New York State Constitution Article 7(8) (State Finances)
Chapter 363 of the NYS Laws of 1998
State
In 1983-84, the Executive budget proposed a new appropriation schedule for the General Fund in order to separate the University health care facilities from the University proper. The goal was to have organizational and accounting independence in order to clearly distinguish between the health service function and the educational mission, which required state funding. In 1985, a study was commissioned to analyze health care facility organization and financing. This study was initiated in order to separate the teaching and service function from the University’s instructional and support programs.
In 1986-87, the final budget changed the funding structure of the health care facilities. University health care facility operations would be managed from income reimbursable accounts that were funded from facility reimbursement revenue and augmented by a General Fund subsidy. This structure prevented the interchange of appropriation and revenue authorization between the facilities and the academic programs of the University. The State of New York continued payment of fringe benefits for facility employees. The State of New York continued payment of a General Fund state subsidy to the three University health care facilities. This subsidy considered overall facility operating costs, including fringe benefits and capital expenditures.

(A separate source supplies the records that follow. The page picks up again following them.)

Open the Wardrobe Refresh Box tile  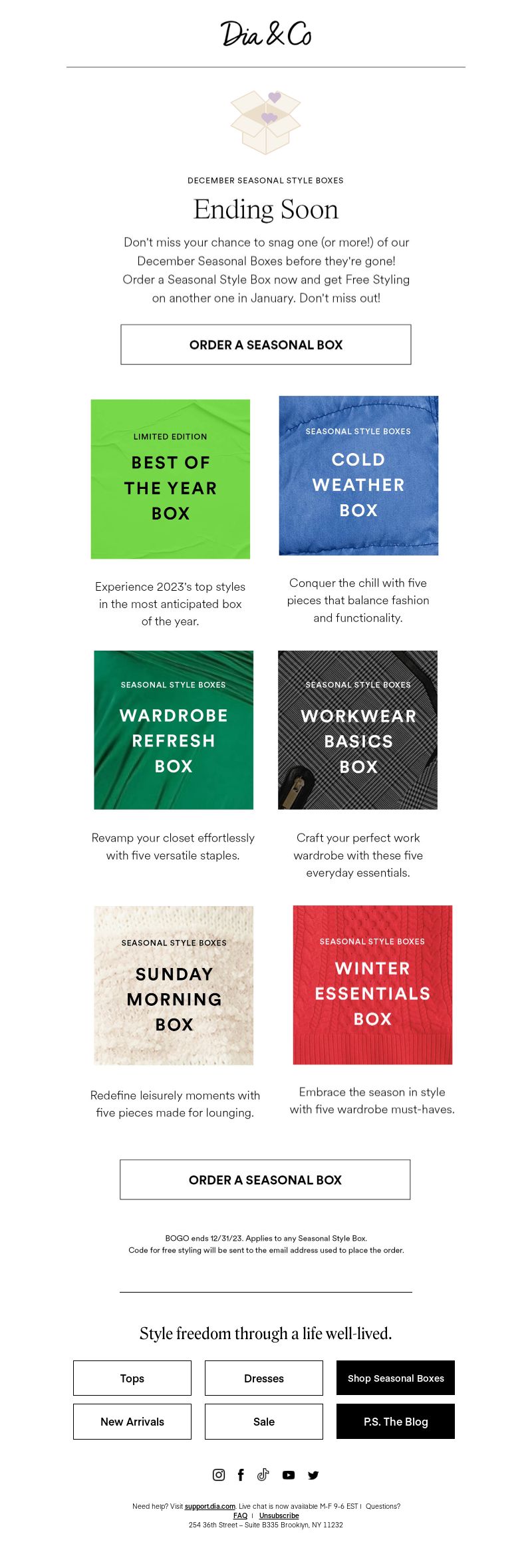click(x=174, y=730)
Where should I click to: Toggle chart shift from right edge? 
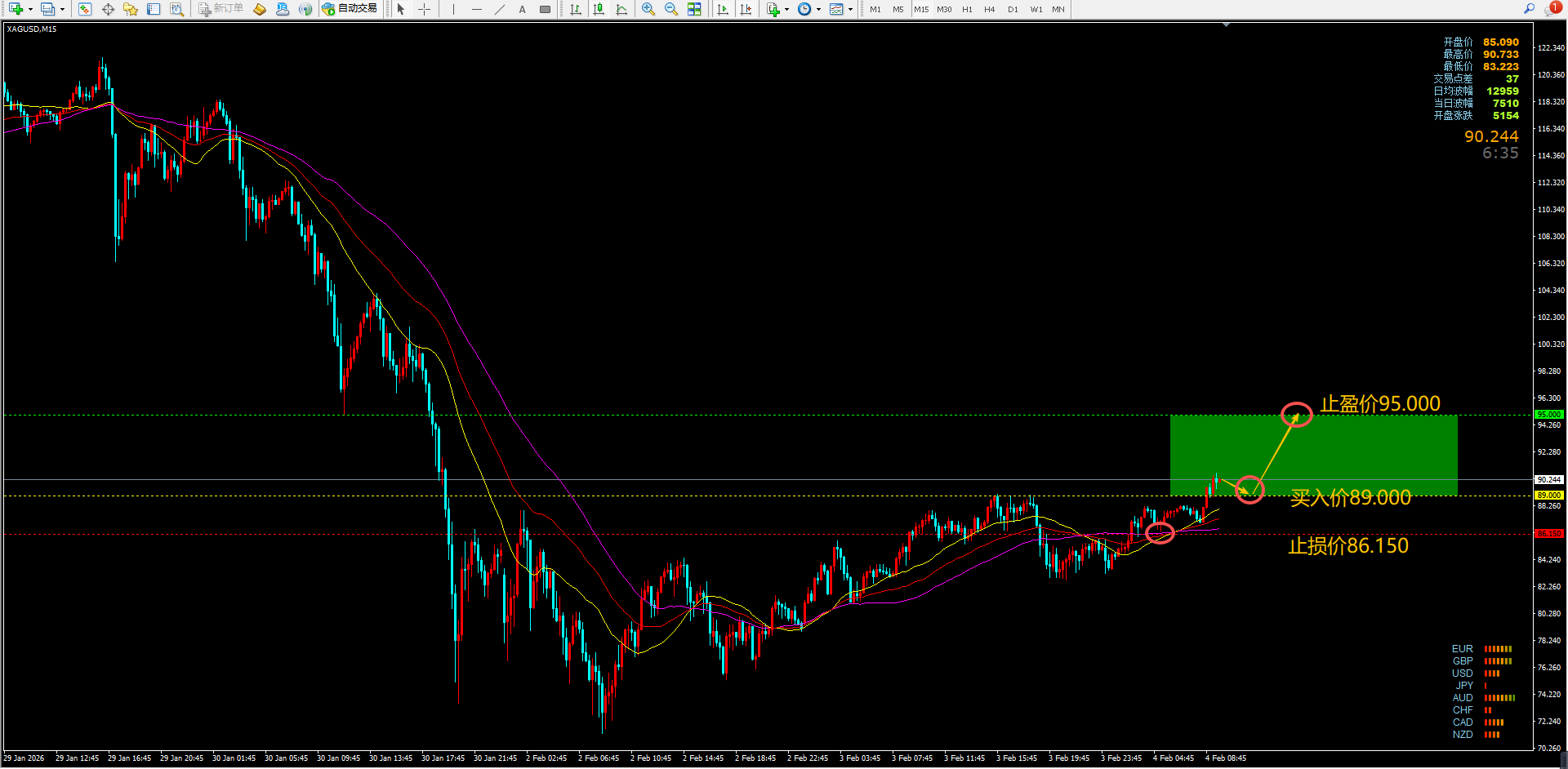coord(746,9)
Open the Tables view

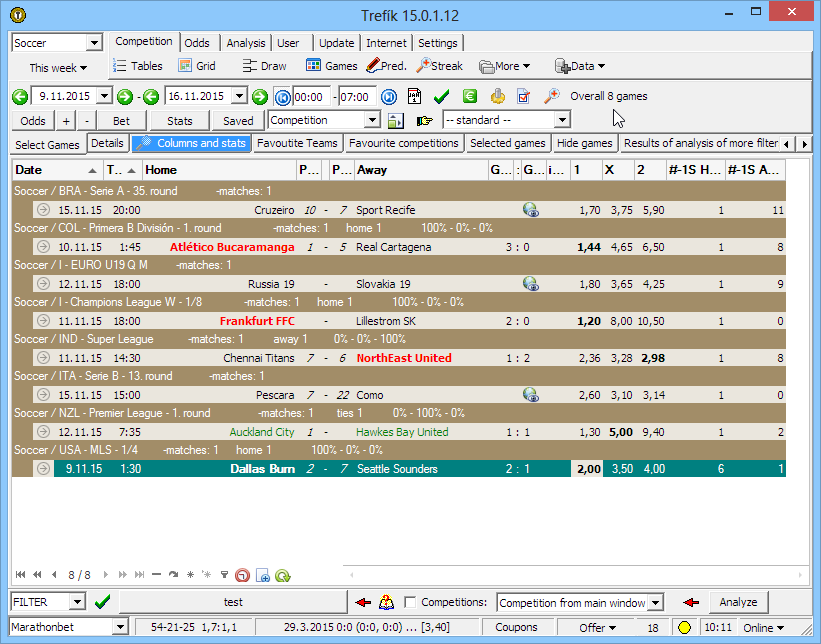click(x=137, y=66)
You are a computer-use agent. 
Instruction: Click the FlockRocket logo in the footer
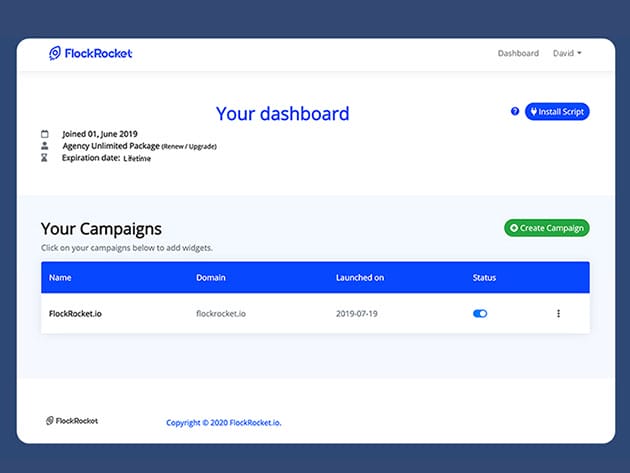click(x=72, y=421)
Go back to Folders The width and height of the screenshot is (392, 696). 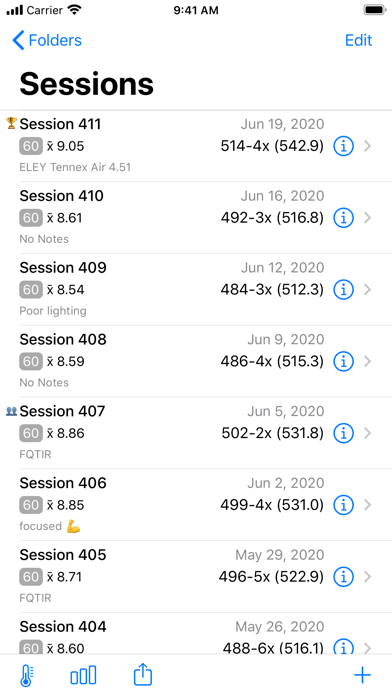47,40
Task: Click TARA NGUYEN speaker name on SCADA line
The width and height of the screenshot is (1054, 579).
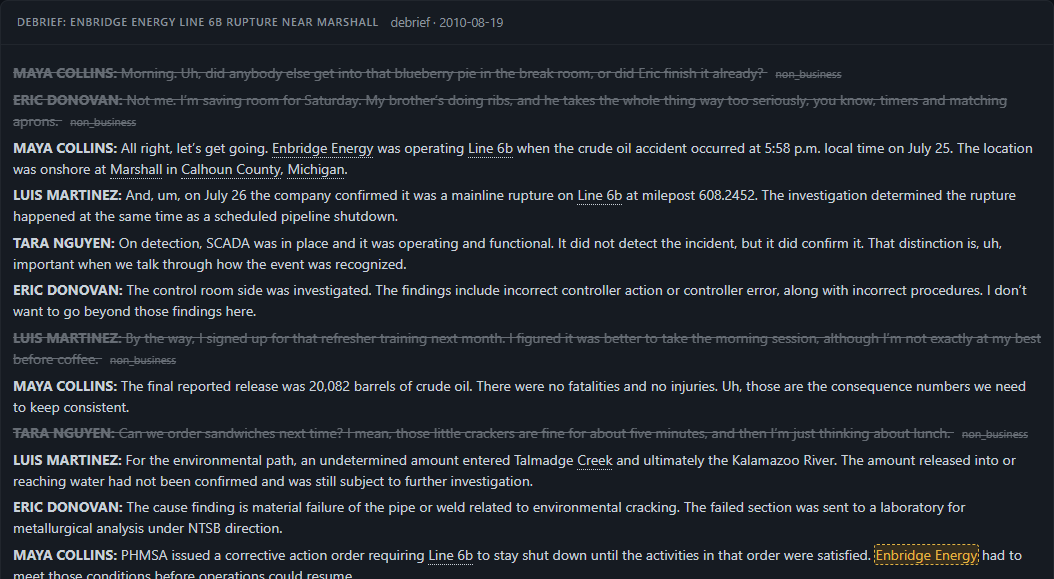Action: point(64,243)
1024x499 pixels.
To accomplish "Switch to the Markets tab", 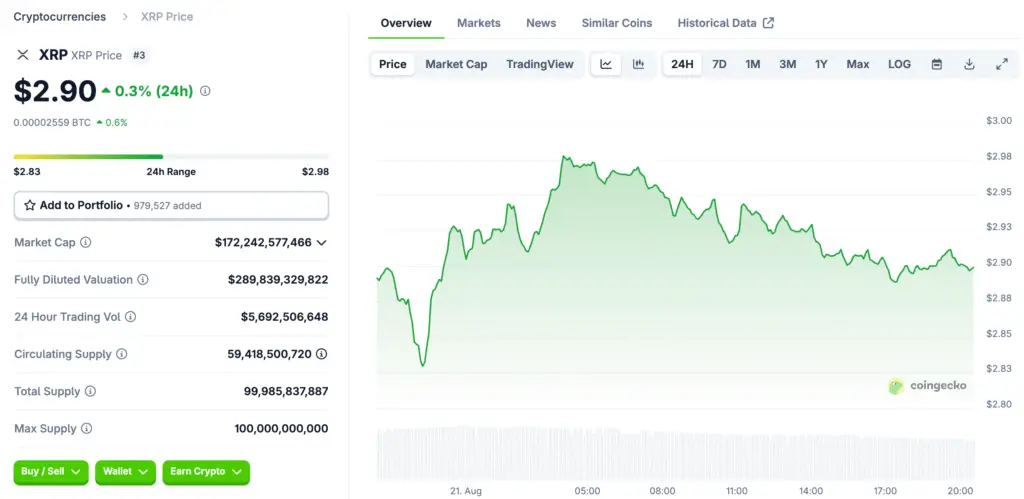I will (478, 23).

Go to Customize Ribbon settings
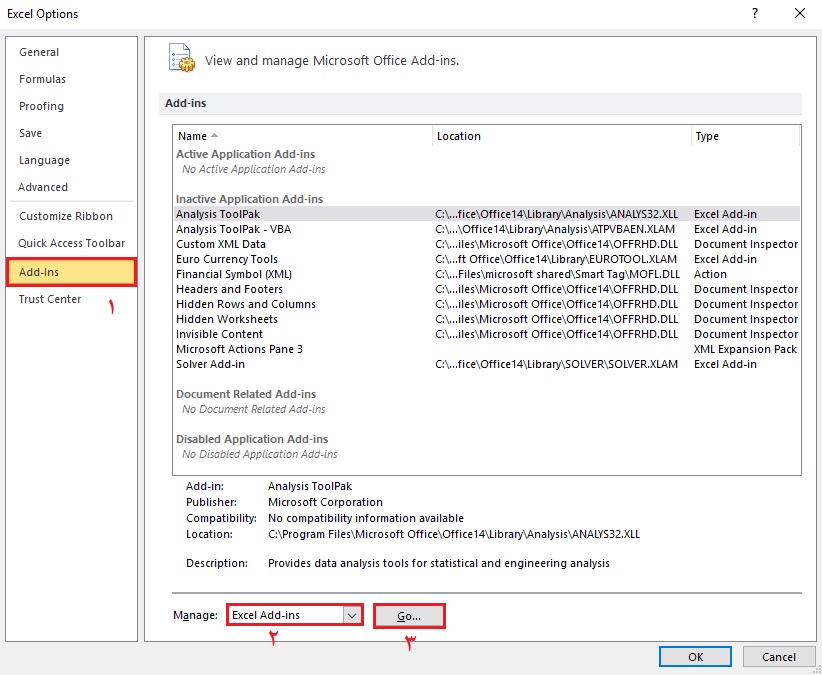66,216
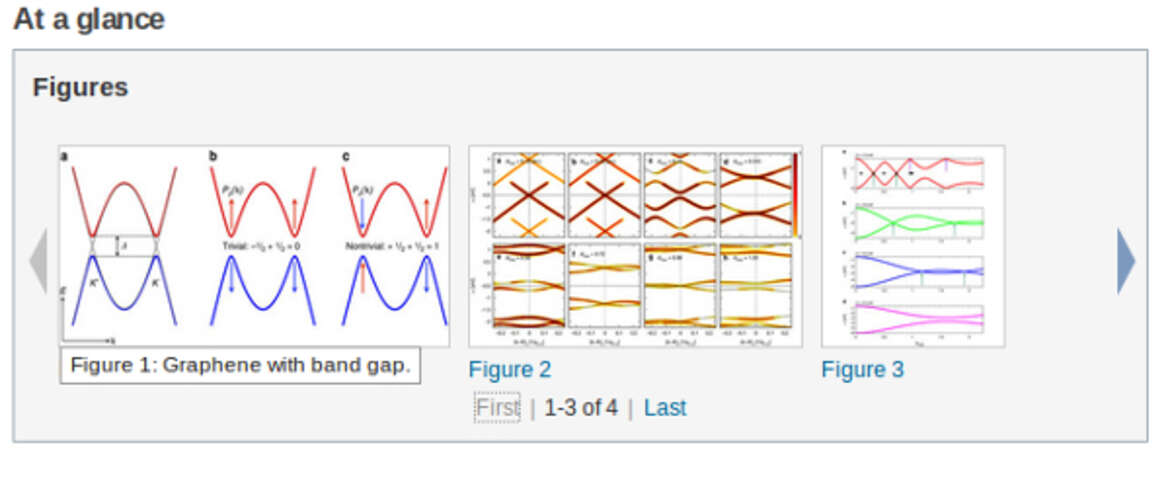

In 1988-89, the final budget authorized the use of facility revenue for capital improvements at the health care facilities. The provision was added in order to give the facilities the flexibility to address capital needs within available resources and to establish local priorities.
In 1990-91, the final budget consolidated the three individual health care facility IFR funds into one IFR fund, from which the University could allocate support to the three health care facilities at its discretion. This consolidation was done in order to assure that each facility achieved operating self-sufficiency over a five-year period.
In 1998, Chapter 363 of the Laws of 1998 was enacted. This legislation permitted the health care facilities to enter into networking and managed care contracts. This helped the facilities to improve their competitiveness in the health care market and improve their revenue.
In 2000-2001, a national health care consulting firm (PWC) was engaged to assess the health care facilities’ finances and recommend short-term and long-term actions needed to maintain their financial health in a dynamic health care market. The facilities created five-year financial plans in order to address their operating deficits.
In 2001-02, the final budget restructured the appropriation structure for the health care facilities. This new structure allowed the facilities to display more accurately their operating costs and revenues. The facilities’ spending was in one account. The facilities assumed direct payment of their fringe benefits and debt service. The State subsidy was increased in order to recognize the costs attributable to their State agency status. The State also agreed to provide support for the STIP loan, which the facilities entered into in order to cover their accumulated deficit. This structure allowed the facilities to operate within their available revenues, inclusive of the State subsidy amount.
In 2003-04, the final budget recommended that the health care facilities receive $350 million in capital financing. The facilities requested this five-year capital financing in order to address their critical maintenance needs and expansion projects to allow them to enhance their services and remain competitive in an ever-changing health care market.
There are no appendices relevant to this policy.